The importance of brand size also appears in another analysis of the EBI study (see Figure 3). While the medium to large brands that showed an upward trajectory before stopping advertising continued to grow for two years, the previously growing small brands appear to quickly lose their hard-earned sales once they stop advertising.
What could explain these findings? We can compare the role of advertising to driving a car, advertising can be thought of as an “accelerator” (the accelerator pedal) and our spending is on the gasoline we need to get started. If you are stationary (= small mark) you need a lot of gas and acceleration to start moving and picking up speed. However, once you have some momentum (= big mark), you can take your foot off the gas pedal and continue to ride at roughly the same speed for a while. Of course, you still have to accelerate from time to time so as not to lose all of your momentum. But the way we drive matters a lot for fuel consumption. Some drivers travel the same distance on less gas.

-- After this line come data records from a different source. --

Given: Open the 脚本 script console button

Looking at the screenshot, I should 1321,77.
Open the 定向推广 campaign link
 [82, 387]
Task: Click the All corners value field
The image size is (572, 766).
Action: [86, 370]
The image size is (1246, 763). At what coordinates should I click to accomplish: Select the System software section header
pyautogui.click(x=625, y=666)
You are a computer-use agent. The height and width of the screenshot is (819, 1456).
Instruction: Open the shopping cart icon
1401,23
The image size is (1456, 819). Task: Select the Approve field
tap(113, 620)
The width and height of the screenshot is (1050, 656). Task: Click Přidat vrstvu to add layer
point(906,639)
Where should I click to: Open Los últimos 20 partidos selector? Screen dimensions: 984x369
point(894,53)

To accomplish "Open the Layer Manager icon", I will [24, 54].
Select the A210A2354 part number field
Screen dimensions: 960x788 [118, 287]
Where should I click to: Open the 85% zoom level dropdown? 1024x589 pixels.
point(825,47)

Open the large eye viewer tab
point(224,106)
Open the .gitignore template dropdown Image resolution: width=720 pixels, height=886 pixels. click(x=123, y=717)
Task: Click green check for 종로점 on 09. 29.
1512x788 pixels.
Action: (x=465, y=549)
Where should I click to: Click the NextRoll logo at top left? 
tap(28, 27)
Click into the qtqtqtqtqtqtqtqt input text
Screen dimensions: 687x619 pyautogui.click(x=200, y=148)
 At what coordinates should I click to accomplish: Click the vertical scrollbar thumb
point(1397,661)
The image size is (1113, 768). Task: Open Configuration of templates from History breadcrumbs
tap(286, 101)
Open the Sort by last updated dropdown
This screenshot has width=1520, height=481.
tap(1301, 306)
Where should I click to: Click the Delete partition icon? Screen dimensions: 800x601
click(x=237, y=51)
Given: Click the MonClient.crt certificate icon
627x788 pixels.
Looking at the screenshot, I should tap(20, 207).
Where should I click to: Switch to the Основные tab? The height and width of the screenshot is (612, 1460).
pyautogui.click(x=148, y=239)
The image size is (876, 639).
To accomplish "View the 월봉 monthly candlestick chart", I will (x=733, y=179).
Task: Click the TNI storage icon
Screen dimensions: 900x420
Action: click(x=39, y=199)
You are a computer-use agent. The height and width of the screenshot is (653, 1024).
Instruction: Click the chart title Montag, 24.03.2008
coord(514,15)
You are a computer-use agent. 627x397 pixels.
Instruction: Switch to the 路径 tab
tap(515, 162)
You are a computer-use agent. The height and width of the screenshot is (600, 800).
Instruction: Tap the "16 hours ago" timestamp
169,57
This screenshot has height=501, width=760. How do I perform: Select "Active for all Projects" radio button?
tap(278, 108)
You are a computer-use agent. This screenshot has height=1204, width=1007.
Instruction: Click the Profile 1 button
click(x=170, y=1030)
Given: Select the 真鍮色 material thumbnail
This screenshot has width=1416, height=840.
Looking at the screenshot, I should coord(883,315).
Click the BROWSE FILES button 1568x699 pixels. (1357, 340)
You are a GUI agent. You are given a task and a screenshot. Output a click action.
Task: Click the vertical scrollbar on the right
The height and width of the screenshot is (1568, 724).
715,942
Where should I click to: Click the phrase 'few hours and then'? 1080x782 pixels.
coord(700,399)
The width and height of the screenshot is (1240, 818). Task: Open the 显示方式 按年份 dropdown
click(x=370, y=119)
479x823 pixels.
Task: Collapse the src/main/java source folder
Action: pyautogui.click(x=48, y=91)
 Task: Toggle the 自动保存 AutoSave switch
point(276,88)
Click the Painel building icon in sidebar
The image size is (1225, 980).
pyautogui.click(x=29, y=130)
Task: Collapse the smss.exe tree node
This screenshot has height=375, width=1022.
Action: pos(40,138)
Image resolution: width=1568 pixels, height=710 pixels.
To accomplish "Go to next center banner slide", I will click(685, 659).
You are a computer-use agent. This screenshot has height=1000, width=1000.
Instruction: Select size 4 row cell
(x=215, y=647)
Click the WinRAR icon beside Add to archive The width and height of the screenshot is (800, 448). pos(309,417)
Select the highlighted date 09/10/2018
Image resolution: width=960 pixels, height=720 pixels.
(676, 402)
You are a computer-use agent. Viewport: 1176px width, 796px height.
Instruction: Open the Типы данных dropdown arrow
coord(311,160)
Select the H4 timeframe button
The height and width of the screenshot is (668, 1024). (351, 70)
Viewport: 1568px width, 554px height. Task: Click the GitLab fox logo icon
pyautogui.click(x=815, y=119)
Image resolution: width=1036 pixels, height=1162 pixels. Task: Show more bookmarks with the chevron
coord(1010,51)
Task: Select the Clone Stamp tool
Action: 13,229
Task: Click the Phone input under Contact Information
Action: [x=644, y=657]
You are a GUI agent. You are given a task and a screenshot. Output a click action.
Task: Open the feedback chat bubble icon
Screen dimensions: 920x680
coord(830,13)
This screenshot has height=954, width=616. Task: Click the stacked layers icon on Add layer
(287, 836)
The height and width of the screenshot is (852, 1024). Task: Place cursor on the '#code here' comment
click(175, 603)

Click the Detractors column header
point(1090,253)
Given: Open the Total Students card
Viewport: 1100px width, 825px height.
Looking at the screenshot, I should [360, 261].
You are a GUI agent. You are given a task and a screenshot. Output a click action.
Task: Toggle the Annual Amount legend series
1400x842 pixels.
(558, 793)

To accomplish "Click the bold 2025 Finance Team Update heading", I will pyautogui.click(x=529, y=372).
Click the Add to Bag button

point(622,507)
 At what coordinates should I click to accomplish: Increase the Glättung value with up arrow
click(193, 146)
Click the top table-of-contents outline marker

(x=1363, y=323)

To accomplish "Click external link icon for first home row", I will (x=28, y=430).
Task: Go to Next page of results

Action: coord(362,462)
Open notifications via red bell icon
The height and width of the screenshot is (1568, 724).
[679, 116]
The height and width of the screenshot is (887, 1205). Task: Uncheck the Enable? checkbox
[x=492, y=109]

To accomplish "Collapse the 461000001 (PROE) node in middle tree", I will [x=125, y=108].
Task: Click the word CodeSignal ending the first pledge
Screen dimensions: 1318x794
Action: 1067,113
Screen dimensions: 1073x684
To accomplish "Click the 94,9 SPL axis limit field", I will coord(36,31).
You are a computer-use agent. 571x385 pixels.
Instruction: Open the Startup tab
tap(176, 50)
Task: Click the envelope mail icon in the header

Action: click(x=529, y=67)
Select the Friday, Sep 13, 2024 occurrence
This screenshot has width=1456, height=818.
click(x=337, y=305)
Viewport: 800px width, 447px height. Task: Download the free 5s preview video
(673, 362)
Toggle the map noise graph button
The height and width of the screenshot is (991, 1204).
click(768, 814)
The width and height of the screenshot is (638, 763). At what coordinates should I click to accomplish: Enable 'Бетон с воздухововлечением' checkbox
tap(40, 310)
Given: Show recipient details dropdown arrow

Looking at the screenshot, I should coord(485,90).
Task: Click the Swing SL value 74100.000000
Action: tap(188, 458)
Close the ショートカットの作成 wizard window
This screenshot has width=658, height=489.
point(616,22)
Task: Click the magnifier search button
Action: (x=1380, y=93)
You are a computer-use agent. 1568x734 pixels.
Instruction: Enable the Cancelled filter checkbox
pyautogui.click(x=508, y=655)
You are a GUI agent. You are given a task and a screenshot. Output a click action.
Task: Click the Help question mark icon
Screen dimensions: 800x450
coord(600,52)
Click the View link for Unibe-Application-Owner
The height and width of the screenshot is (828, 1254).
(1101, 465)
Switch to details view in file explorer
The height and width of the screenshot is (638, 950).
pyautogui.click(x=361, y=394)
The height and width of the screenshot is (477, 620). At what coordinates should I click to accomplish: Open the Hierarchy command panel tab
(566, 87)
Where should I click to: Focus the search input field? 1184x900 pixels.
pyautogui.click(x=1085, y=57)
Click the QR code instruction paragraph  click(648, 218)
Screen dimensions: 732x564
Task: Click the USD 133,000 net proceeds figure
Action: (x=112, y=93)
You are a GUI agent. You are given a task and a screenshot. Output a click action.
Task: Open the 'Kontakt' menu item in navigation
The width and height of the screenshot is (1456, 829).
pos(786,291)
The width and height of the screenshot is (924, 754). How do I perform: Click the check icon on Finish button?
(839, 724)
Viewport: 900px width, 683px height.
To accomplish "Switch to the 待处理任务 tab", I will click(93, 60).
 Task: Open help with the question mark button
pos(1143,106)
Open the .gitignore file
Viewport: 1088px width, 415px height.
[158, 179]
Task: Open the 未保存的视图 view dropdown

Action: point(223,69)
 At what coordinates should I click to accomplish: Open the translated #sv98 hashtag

And here we can see that the two studies reviewed – the Chicago one and the EBI one – may not be too different after all, perhaps even telling a similar story in different ways. Advertising typically affects both short and long term sales, but the key question every organization needs to answer is: How much should we spend in each lifecycle of a brand to avoid wasting fuel?
No easy answers are available here and every brand is well advised to test this out for themselves, ideally being brave enough to opt out of the ad in an experimental setting and then see what happens.
Nico Neumann is an assistant professor and researcher at the Center for Business Analytics at the Melbourne Business School.